Day 18 - Forgiveness and The World
Another case where this book becomes wildly vague and expansive in its categories. "The World"? The examples given are politicians and religious groups. The aim is to ponder how we sometimes malign entire groups of people, and why.
I try not to do this. I realize in every group that can traditionally be maligned - politicians, lawyers, used car dealers - that there are people who are honest and good. It's unfair to harm them, even just through constant teasing, about something they care about. I wouldn't want someone continually teasing me about being a writer.

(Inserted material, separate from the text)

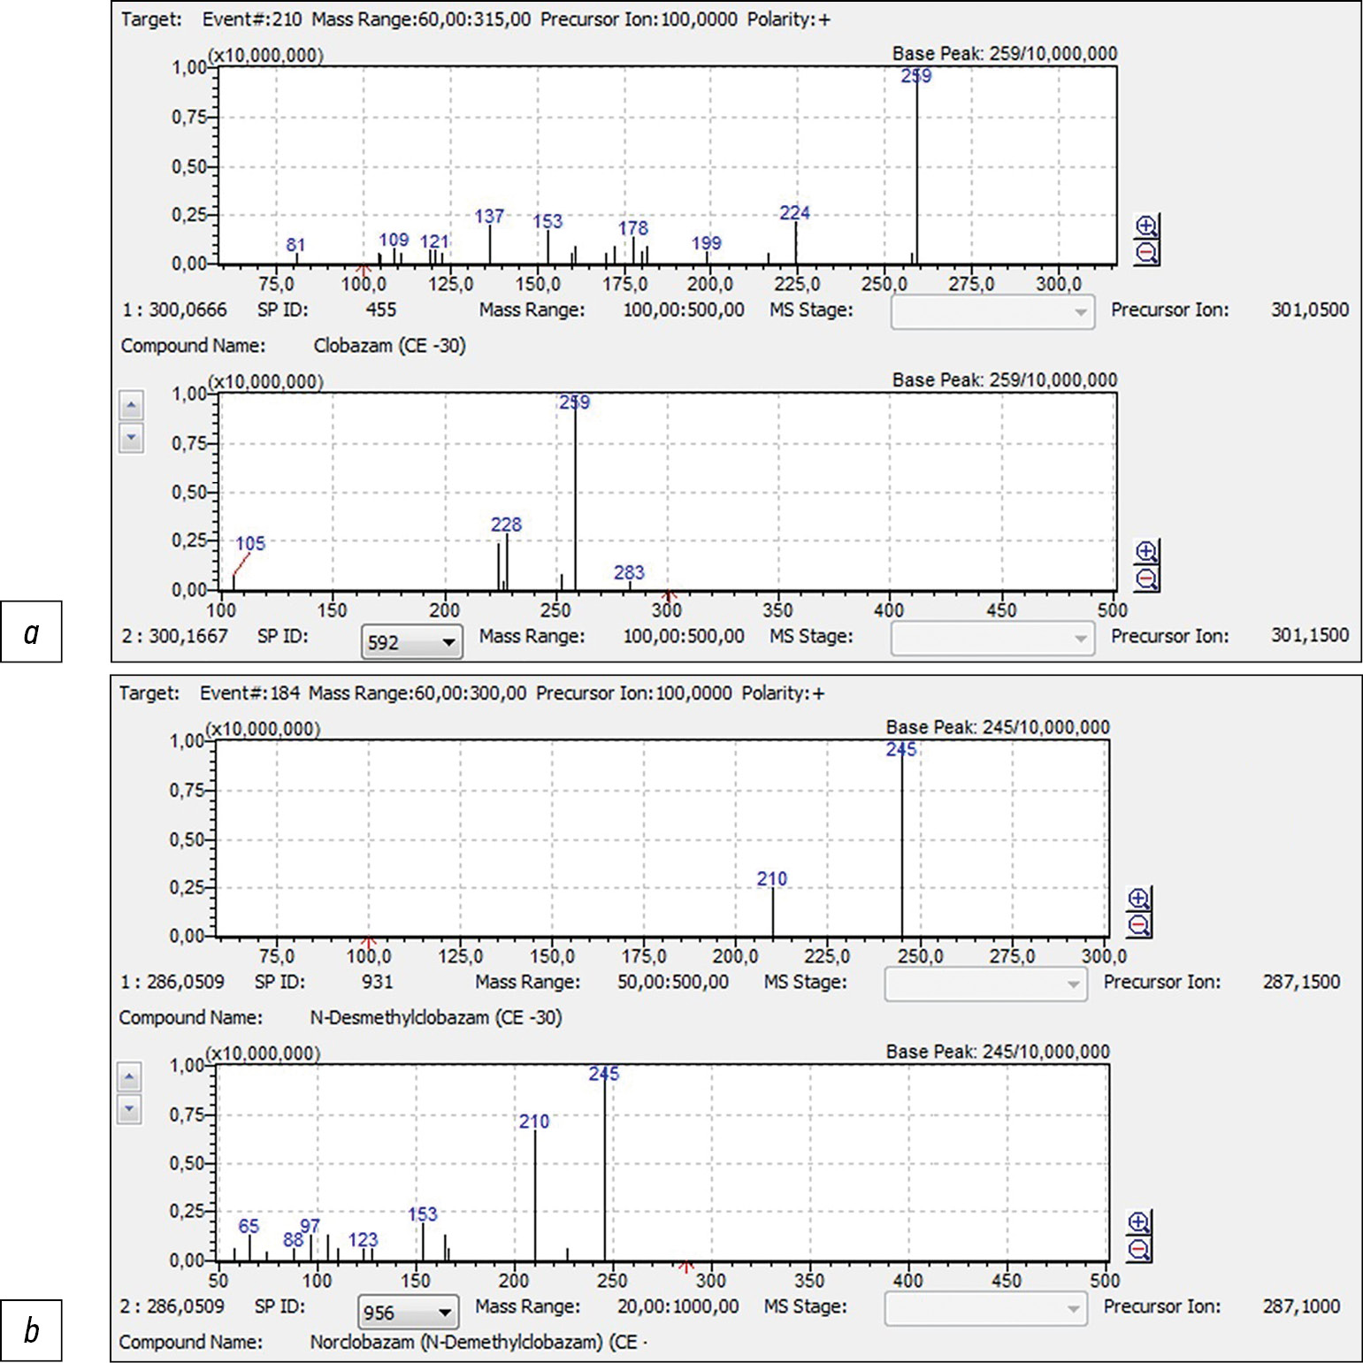The width and height of the screenshot is (1363, 1363).
Task: Click up arrow beside Norclobazam library spectrum
Action: tap(129, 1077)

I feel a twinge of sadness when I see generally disparaging posts about "all religious people are XXXX" or so on. People have different opinions and that's OK. If a group acts in a way which infringes on another group's rights, then legal action can be taken to create the proper boundaries. But being nasty about them personally doesn't seem to be constructive. They might feel the way they do because they were brainwashed for their entire life by their family and community. That's hard to undo.
If anything I would feel sympathy that they live in a state of unhappiness and hate. I'd hope that they can find their way out of it. Spending so much energy on fostering hate would, I would think, also fill one's own body with stress hormones. So it's not good for others and it's not good for the source person either.
My aim in these cases would be to look at the person / group's actions and be able to first say "I disagree with the action". Then it's a question of whether I feel their action is harming others or not. If it isn't, I need to let them hold their own opinion and be at peace with that
. If I do feel their action is harming others - for example if I feel they're infringing on others' rights - then I should take some action. I would feel, if I just ranted about it and spread stress around, that I'd damage my own health, I'd damage others' health, and I wouldn't be doing much good about the issue I cared about.
So those were my ponderings on "The World"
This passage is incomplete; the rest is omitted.